Companies like Google and Facebook have built ingenious search tools and social media interaction platforms, and have been giving us all the opportunity to use these for free, so long as they get to keep the data. They analyse it, sell and utilise it to make their services more appealing, leading to us using them more and generating ever more valuable data.

A Supply Chain of Data

Software-driven Data has various non-commercial uses too. It can help us identify outbreaks, create more accurate infection models and produce a cure and vaccine sooner. Data helps healthcare officials make informed decisions about the best course of treatment and helps decision makers decide when it is for example, time for lockdown and when to allow people back outside.

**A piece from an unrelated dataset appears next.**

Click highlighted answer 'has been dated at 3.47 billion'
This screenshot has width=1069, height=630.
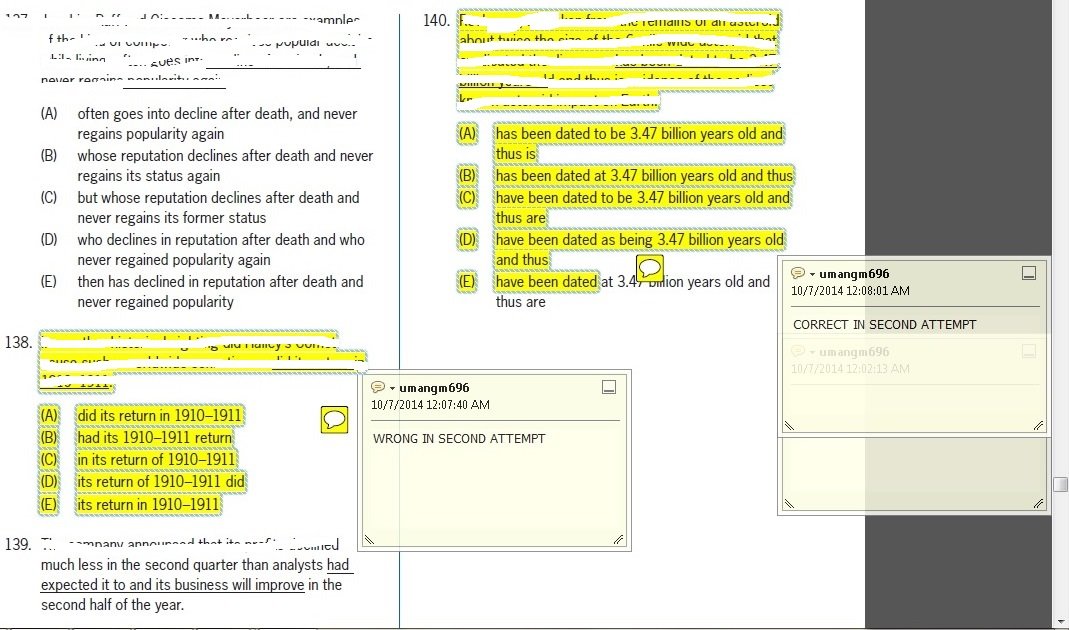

But, just like the supply chains of the cold-war era (pre-globalisation), the supply and flow of data is restricted by several factors. To make our world safer and better-equipped to respond to events such as the coronavirus outbreak, we should strive to remove and solve restrictions that come with data handling.

These include (but are not limited to)

  • Authentication and Security: Security is crucial to the friction-less flow of data. No one wants to send precious data across the globe only to see it stolen and used by someone else. Similarly, just as each ship carries cargo, with each container sealed and carrying documents detailing the content, so too, should the data transferred have an authentication mechanism to ensure that no one has ‘messed’ with the content
  • Legal Rights: The legal rights of shipowners and cargo owners have been established many centuries ago, including the necessary insurance in cases of loss. Similar legal rights should be enacted for the use of data, so that owners are rewarded for quality data (unless, of course, they decide to provide it for free)
  • Political Boundaries: Although software is global, the internet is still governed by nation states. They usually don’t interfere with internet traffic per se, but they often do limit the flow of data. It is unclear for example, precisely how many sick and recovering people there are around the world. Some of this is due to poor data collection by different counties, other to more stringent control of some countries’ data

Data Alone Can’t Cure Us

Data will not cure us, but it will facilitate finding a cure. The faster we all recognise the value of data and work to facilitate its flow and use, the faster we can return to normal. And just maybe, when this is all behind us, the global data supply chain will break from its shackles and become a truly global force for the good of all mankind.